Lignin-Directed Control of Silver Nanoparticles with Tunable Size in Porous Lignocellulose Hydrogels and Their Application in Catalytic Reduction

Inspired by its unique porous structure, high value-added functional hydrogels combined with metal nanoparticles can lead to applications in different areas, including environmental catalysis. For this purpose, controlling the metal nanoparticle size is paramount. Herein, the porous lignocellulose hydrogel (LCG) with different lignin contents served as the matrix for in situ-synthesizing silver–lignin nanoparticles (Ag-L NPs), with lignin in the LCG as the reducing and capping agent of Ag-L NPs and the lignin content to control the size of Ag-L NPs.
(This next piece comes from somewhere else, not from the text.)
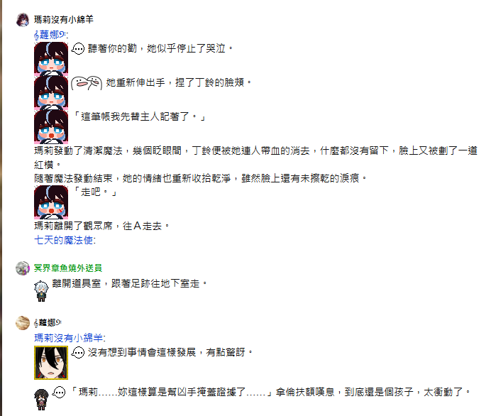
Task: Click avatar of 瑪莉沒有小綿羊 poster
Action: click(23, 20)
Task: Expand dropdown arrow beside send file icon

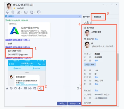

The well-dispersed lignin in the LCG network ensures immobilization and dispersion of Ag-L NPs. The particle size of Ag-L NPs is tailored by adjusting the lignin content (0.5, 6.5, 11.6, and 18.4%) of the LCG: the higher the lignin content, the smaller the Ag-L NPs. The smallest Ag-L NPs obtained were of 9.5 nm. The as-prepared Ag-L NPs/LCG composite samples showed outstanding catalytic reduction capability, with superior stability/reusability when applied for the catalytic reduction of 4-nitrophenol. Moreover, the Ag-L NPs/LCG composites exhibited high antibacterial activity, thus contributing to long-term storage stability.